START Reading text

Whether you spent your summer chasing your dreams as an intern somewhere in the “real world” or chasing some action at the local beer joint, you’d probably be pleased to know that everybody’s favorite University president wasn’t spending his summer break reading Anthropology Monthly and expanding his ever-growing bow tie collection. As evidenced by his Aug. 15 Washington Post editorial titled “Why Not Full-time Education,” SJT spent the prized portion of his summer waist-deep in the quagmire that is the research, analysis and production of University policy.

The editorial was less about pronouncing the advent of drastic change in traditional university scheduling, and more to serve as notice to the D.C. community (as well as it’s fall/spring residents and their parents) that GW will be causing jaws to drop at a location near you in the not-so-distant future. Why will GW be making waves in D.C.? Because any change in the status quo is customarily met with opposition from those who find comfort in the certainty of mediocrity. While University scheduling should clearly be of no consequence to the District community, the University knows that in this city every move they make is made under the increasingly intensive scrutiny of city officials, many of whom made their loathing of GW, major campaign points.

GW’s possible foray into the relatively untested waters of ‘trimesterism’ will be blown out of proportion because we are located in Washington, D.C., which just happens to be on the receiving end of the most highly powered, finely tuned policy microscope in the world – the Washington media. What the good doctor did in his August editorial was help pave the way for a smooth transition to alternative University scheduling by clearly expressing that whatever decision GW announces has been thoroughly and expertly analyzed.

END Reading text
START Given information

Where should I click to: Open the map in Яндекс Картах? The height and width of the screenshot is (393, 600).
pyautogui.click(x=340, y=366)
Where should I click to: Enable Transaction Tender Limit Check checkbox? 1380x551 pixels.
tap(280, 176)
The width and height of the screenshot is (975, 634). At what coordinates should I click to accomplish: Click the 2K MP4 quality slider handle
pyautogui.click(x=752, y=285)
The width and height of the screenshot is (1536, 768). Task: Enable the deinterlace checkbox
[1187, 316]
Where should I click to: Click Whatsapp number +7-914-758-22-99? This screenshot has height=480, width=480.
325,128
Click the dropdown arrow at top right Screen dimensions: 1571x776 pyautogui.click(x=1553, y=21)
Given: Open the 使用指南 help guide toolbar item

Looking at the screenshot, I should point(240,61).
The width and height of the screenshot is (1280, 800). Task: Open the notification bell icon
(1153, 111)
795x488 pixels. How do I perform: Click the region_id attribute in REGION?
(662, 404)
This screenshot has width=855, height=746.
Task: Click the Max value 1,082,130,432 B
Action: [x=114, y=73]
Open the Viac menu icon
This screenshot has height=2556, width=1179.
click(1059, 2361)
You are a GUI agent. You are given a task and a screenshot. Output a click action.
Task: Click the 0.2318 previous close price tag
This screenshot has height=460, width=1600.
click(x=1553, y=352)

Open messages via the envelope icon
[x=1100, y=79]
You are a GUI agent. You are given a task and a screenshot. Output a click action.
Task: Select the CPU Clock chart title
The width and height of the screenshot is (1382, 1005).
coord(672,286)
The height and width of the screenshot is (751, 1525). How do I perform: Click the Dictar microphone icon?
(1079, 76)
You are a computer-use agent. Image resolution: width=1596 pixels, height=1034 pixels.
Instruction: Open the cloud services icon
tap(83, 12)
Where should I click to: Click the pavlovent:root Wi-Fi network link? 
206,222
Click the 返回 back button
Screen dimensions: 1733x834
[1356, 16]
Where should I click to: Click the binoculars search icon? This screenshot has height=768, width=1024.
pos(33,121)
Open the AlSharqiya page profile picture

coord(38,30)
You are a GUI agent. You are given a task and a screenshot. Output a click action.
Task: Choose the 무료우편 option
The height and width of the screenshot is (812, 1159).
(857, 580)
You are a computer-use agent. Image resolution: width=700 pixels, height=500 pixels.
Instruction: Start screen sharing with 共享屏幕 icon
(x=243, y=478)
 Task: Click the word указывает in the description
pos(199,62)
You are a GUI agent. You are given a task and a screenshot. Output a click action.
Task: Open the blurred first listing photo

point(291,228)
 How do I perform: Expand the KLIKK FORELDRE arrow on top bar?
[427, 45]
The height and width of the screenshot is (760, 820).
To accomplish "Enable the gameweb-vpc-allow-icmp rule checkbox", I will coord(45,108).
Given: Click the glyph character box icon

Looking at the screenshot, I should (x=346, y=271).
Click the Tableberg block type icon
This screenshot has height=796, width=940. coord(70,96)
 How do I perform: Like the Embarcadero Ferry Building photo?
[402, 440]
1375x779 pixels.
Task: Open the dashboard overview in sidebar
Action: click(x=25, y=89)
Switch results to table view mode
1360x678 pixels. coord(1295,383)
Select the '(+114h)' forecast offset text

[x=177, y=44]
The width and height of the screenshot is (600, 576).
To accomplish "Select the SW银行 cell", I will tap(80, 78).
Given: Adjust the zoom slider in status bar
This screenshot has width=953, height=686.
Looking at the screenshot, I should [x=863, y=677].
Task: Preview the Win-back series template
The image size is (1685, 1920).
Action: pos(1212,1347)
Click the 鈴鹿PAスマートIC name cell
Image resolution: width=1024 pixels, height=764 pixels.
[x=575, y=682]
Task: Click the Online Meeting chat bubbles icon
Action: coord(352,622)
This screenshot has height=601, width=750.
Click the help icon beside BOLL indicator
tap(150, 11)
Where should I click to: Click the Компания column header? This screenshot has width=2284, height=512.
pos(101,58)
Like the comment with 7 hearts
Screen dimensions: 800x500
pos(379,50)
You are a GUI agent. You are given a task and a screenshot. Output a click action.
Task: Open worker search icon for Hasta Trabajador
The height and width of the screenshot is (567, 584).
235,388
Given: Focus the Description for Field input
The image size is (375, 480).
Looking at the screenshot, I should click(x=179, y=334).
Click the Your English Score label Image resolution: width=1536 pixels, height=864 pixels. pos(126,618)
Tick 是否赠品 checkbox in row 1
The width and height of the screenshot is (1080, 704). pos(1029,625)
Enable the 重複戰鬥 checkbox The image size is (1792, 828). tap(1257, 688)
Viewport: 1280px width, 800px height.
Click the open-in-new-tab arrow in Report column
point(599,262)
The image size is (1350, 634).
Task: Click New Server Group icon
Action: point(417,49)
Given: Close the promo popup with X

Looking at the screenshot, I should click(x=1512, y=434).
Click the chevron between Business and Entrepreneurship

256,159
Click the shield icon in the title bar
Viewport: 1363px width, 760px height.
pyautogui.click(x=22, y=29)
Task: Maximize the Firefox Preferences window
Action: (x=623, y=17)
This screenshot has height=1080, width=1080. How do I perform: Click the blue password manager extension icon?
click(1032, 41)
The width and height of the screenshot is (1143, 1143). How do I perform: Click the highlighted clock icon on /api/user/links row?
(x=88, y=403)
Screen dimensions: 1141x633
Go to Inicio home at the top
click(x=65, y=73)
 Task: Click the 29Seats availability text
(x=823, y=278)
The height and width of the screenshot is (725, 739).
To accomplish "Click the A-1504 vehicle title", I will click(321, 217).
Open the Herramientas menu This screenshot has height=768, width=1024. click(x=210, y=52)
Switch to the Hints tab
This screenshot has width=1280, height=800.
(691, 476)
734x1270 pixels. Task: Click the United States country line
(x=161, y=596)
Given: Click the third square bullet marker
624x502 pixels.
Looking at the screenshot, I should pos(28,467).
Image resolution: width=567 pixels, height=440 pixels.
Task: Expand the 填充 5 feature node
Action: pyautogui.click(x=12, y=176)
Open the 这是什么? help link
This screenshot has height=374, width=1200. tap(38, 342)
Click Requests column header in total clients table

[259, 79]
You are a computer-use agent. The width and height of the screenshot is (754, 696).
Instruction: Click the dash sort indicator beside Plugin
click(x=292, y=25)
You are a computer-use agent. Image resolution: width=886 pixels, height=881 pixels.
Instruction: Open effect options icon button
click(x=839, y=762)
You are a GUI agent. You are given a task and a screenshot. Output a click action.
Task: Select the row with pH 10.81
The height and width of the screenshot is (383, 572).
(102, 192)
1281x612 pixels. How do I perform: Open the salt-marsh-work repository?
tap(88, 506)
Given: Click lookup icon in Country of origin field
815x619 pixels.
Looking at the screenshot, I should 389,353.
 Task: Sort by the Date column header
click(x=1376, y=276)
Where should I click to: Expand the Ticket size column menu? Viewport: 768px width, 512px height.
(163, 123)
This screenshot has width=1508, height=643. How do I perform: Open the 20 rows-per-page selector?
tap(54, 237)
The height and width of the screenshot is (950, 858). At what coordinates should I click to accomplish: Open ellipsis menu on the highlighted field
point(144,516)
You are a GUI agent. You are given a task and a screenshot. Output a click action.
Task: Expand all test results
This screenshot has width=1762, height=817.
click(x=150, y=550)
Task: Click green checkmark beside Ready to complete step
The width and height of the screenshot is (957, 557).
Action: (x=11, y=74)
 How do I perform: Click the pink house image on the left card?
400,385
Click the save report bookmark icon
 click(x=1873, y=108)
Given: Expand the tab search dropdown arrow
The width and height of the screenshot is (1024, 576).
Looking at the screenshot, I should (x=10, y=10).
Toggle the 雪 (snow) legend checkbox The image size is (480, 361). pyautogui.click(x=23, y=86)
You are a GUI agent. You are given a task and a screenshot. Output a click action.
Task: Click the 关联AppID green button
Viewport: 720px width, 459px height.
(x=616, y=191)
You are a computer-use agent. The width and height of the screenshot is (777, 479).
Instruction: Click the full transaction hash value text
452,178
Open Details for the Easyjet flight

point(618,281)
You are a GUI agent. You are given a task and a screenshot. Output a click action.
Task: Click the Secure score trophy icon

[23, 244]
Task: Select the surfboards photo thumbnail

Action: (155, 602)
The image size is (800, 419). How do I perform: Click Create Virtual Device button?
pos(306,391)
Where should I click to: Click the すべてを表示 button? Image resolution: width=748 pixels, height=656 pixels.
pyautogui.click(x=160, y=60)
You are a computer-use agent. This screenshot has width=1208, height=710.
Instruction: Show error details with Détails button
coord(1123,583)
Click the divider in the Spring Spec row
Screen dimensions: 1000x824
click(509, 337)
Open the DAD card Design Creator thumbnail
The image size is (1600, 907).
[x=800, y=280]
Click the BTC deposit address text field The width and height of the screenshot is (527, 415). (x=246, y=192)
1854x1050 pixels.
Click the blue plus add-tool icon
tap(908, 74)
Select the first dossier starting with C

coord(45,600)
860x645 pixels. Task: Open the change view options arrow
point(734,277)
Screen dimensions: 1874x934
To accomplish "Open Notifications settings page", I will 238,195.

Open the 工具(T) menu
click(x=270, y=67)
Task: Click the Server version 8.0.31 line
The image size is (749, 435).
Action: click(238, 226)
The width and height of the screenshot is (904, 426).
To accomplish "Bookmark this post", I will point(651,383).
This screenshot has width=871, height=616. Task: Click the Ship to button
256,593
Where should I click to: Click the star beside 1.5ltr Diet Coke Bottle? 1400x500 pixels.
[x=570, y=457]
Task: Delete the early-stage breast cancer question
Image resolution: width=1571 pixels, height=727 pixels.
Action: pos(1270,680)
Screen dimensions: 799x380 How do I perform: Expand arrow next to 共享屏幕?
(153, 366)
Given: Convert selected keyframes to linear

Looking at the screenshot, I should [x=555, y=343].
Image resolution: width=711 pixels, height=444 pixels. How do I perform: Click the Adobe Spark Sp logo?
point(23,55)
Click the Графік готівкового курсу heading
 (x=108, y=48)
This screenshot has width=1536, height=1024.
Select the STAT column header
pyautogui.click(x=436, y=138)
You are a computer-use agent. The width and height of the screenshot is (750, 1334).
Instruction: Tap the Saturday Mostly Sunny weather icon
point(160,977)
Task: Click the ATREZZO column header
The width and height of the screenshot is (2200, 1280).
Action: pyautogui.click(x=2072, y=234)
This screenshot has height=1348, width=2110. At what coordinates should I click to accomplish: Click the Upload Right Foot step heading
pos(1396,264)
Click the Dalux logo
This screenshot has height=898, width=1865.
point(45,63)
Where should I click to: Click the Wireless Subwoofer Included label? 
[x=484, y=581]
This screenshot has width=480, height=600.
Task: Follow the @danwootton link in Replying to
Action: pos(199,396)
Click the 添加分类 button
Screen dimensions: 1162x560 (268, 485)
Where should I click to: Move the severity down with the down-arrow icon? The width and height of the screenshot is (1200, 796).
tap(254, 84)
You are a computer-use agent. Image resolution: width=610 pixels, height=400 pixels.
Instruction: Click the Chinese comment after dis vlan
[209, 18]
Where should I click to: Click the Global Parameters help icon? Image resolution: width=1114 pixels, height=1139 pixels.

END Given information

> _Work instruction_: Carry on the opinion piece about GW's possible move to trimester scheduling, picking up after its last sentence. These records were drawn from a separate source.

> _Answer section_:
Whether you agree with the proposed trimester system or not at this point is irrelevant. The larger picture is the question – do you agree with GW’s leadership? Not too long ago GW embarked on what has become a explosive growth in building expansion, and in the process they won themselves the last five and next 15 years battling Foggy Bottom residents and the BZA in court. Uninhibited, our University presses on in the faithful hope that the building expansion brings GW closer to the status it desires to achieve. That is the leadership that I want at the helm.

Whether you think the University has sought to advocate trimesters because they want to expand their pocketbooks (which it will certainly do) or as a genuinely academic decision to further our education, rest assured that a trimester decision will come with strong opposition by educational pundits and experts.

With the foreknowledge of major opposition on (just by reading the tea leaves) what appears to be a decision that has already been made, I for one have faith that the leadership of this University can steer our future toward prosperity amidst the toughest critics.

-The writer is a senior majoring in political science.